While three-quarters of executives believe AI will break new ground for their business and 85 percent think it will enable their companies to obtain or sustain a competitive advantage, only one five companies have attempted to incorporate this type of technology in their services or processes.

And only 5 percent of the surveyed companies have used AI extensively.

Many companies also misunderstand the data-dependency of most machine learning projects to produce viable results that can be leveraged by a business.

Jacob Spoelstra, director of data science at Microsoft, observes in the report: “I think there’s still a pretty low maturity level in terms of people’s understanding of what can be done through machine learning. A mistake we often see is that organizations don’t have the historical data required for the algorithms to extract patterns for robust predictions. For example, they’ll bring us in to build a predictive maintenance solution for them, and then we’ll find out that there are very few, if any, recorded failures. They expect AI to predict when there will be a failure, even though there are no examples to learn from.”

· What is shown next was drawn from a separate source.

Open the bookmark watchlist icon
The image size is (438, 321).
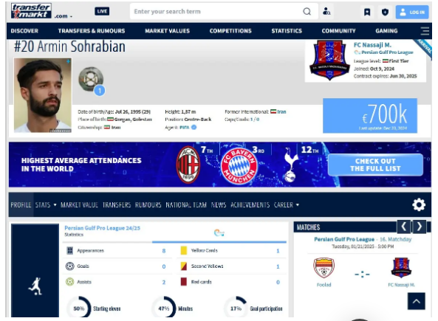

Another problem for adoption of AI will be whether business managers, patients, investors or consumers have sufficient confidence in the automated decisions that machines are going to make, especially when the reasons for taking a specific course of action over another are often unfathomable.

In contrast to developers of mathematical models, the creators of deep learning machines cannot fully explain how they work. The artificial intelligence is largely a black box that resembles intuition more than reasoning.

The delegation of important decision-making tasks concerning health, defense, education, finance and other fields to machines may be an uncomfortable idea for most people. Not knowing how a machine arrived at its conclusion or decision will do little to alleviate the unease.

As a result, AI engineers have recognized that “explainability” or “interpretability” is a key feature needed to create trust in human-machine interactions.

Ultimately, the results produced by machine learning promise to improve human thinking and insight into complex system. After the world number one Go player Ke Jie played, and lost to, Alpha Go at the Future of Go Summit in Wuzhen, China, he recorded a winning streak of 20 matches.

“After my match against AlphaGo, I fundamentally reconsidered the game, and now I can see that this reflection has helped me greatly,” he said last July. “I hope all Go players can contemplate AlphaGo’s understanding of the game and style of thinking, all of which is deeply meaningful. Although I lost, I discovered that the possibilities of Go are immense and that the game has continued to progress.”